Cryo-electron Microscopy Specimen Preparation By Means Of a Focused Ion Beam

Stefano Rubino; Petter Melin; Paul Spellward; Klaus Leifer

doi:10.3791/51463

JoVE Journal
Biology

This content is Free Access.

JoVE Journal Biology

Cryo-electron Microscopy Specimen Preparation By Means Of a Focused Ion Beam

集束イオンビームを用いて低温電子顕微鏡標本の準備

Full Text

27,291 Views

10:54 min

July 26, 2014

DOI: 10.3791/51463-v

Stefano Rubino^1,4, Petter Melin³, Paul Spellward², Klaus Leifer¹

¹Department of Engineering Sciences,Uppsala University, ²Gatan Inc., ³Department of Microbiology,Swedish University of Agricultural Sciences, ⁴Physics Department,University of Oslo

Please note that some of the translations on this page are AI generated. Click here for the English version.

Overview

This article details a procedure for preparing biological samples for cryo transmission electron microscopy (cryo-TEM) using focused ion beam (FIB) techniques. The method allows for high-resolution imaging of soft matter while minimizing sample preparation artifacts.

Key Study Components

Area of Science

Neuroscience
Biological Imaging
Cryo-Electron Microscopy

Background

Cryo Electron Microscopes are essential for analyzing biological samples.
Focused Ion Beam techniques enhance sample preparation for cryo-TEM.
Minimizing artifacts is crucial for accurate imaging.
This method allows for pre-selection of analysis sites using other microscopy techniques.

Purpose of Study

To develop a reliable method for preparing samples for cryo-TEM.
To achieve high-resolution imaging of soft biological materials.
To avoid preparation artifacts that can distort results.

Methods Used

Plunge freezing of samples in liquid nitrogen.
Utilization of a focused ion beam to extract thin lamellae.
Transfer of lamellae onto TEM grids using a cooled nano manipulator.
High-resolution imaging and analysis using cryo-TEM.

Main Results

Successful extraction and transfer of lamellae for imaging.
Demonstrated high-resolution imaging capabilities of cryo-TEM.
Minimized sample preparation artifacts compared to traditional methods.
Enabled detailed analysis of soft matter structures.

Conclusions

The developed method is effective for preparing samples for cryo-TEM.
It provides high-resolution images while reducing artifacts.
This technique enhances the analysis of biological samples in neuroscience.

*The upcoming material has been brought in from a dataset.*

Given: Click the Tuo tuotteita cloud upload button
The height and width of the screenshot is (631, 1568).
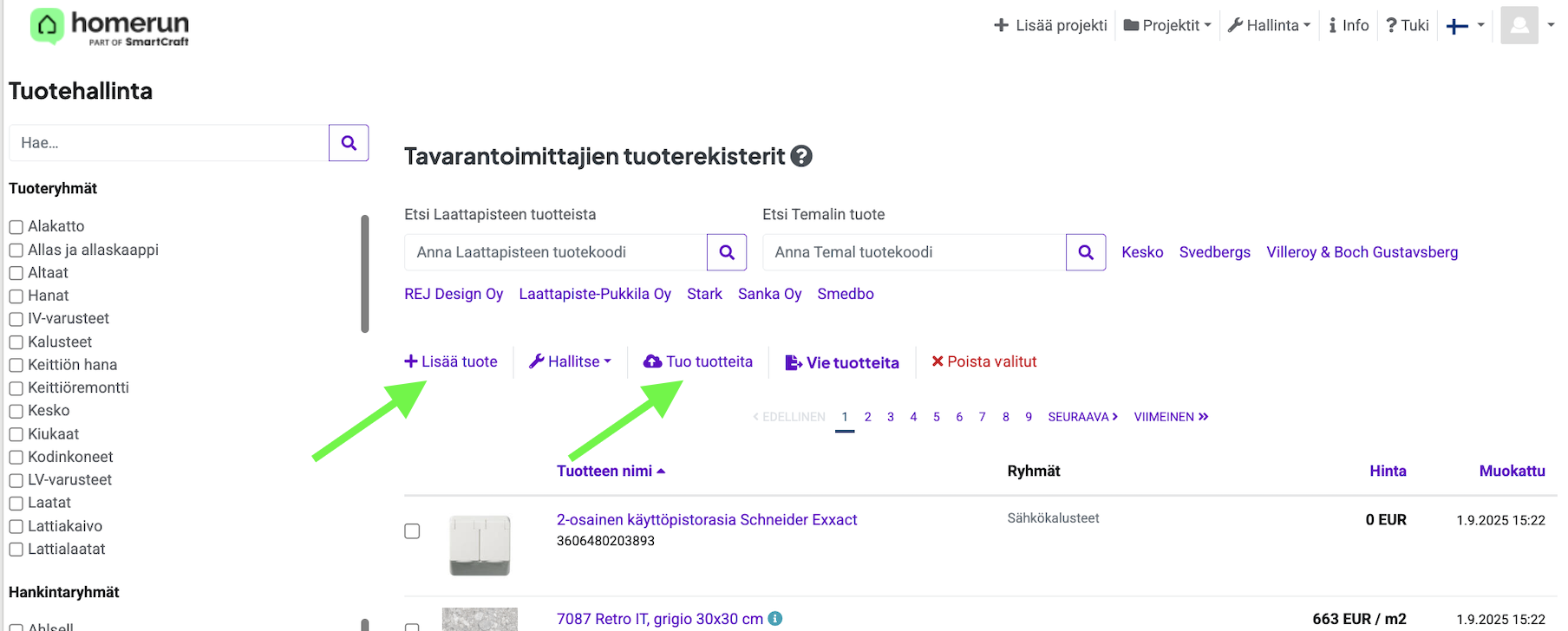Looking at the screenshot, I should 698,361.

Frequently Asked Questions

What is cryo-TEM?

Cryo-TEM is a microscopy technique that allows for high-resolution imaging of biological samples that have been cryogenically frozen.

How does focused ion beam (FIB) work?

FIB uses a focused beam of ions to mill away material from a sample, allowing for the extraction of thin lamellae for imaging.

What are the advantages of using cryo-TEM?

Cryo-TEM provides high-resolution images and minimizes sample preparation artifacts, making it ideal for soft biological materials.

Why is minimizing artifacts important in microscopy?

Minimizing artifacts is crucial for obtaining accurate and reliable imaging results, which is essential for scientific analysis.

Can this method be applied to other types of samples?

While primarily designed for biological samples, the method may be adapted for other materials with high water content.

クライオ電子顕微鏡、走査型（SEM）のいずれか、または送信（TEM）は、広く高含水率¹を有する生物学的試料または他の材料の特徴付けのために使用される。 SEM /集束イオンビーム（FIB）は、試料中の関心対象の特徴を識別し、クライオTEMへの転送のために薄い電子透過性のラメラを抽出するために使用される。

この手順の全体的な目標は、極低温凍結したバルクサンプルから集束イオンビームラメラを抽出することにより、クライオTEM用のサンプルを調製することです。これは、最初にサンプルを液体窒素で凍結し、クライオ集束イオンビームSEM内にマウントすることで達成されます。第2ステップは、イオンビームで薄いLA Meloを切り取り、冷却されたナノマニピュレータを使用してTEMグリッドに転写することです。

次に、TEMグリッドは、トランスファーステーションのSEMホルダーからTEMホルダーに転送されます。最後のステップは、TEMホルダーをクライオTEMに移してさらに分析することです。最終的に、クライオTEMは、抽出されたラメラの高解像度画像、トモグラハムス、またはX線マップを表示するために使用されます。

この技術により、透過型電子顕微鏡では、光学顕微鏡や走査型電気顕微鏡などの他の顕微鏡で分析する場所をあらかじめ選択することで、ソフトマターを究極の分解能で分析することが可能となります。この手法がMac cryo Microtomyのような既存の方法よりも優れている主な点は、サンプルの圧縮やデフ形成などの調製アーチファクトが回避されることです。まず、集束イオンビーム試料用のTEMグリッドを2枚取り付けます。

SEMトランスファーホルダーで、対応するネジをドライバーで締めてグリッドを固定し、シャッターを閉じて、試料に適したサンプルスタブを取り付け、試料の一部を追加します。たとえば、ピペットを使用して、平らなスタブに液滴を堆積させます。次に、SEMトランスファーホルダーを真空トランスファーデバイスまたはVTDに取り付けます。

スラッシングステーションに液体窒素を加えてポンプダウンした後、ステーションを開いてSEMトランスファーホルダーを再びプランジフリーズし、沸騰が完了してスラッシュが再び得られるまでポンプダウンします。次に、SEMトランスファーホルダーをVTDの真空チャンバーに引っ込めて密封します。スラッシングステーションとクライオ準備チャンバーエアロックをベントしますエアロック外側のエアロックをベントします。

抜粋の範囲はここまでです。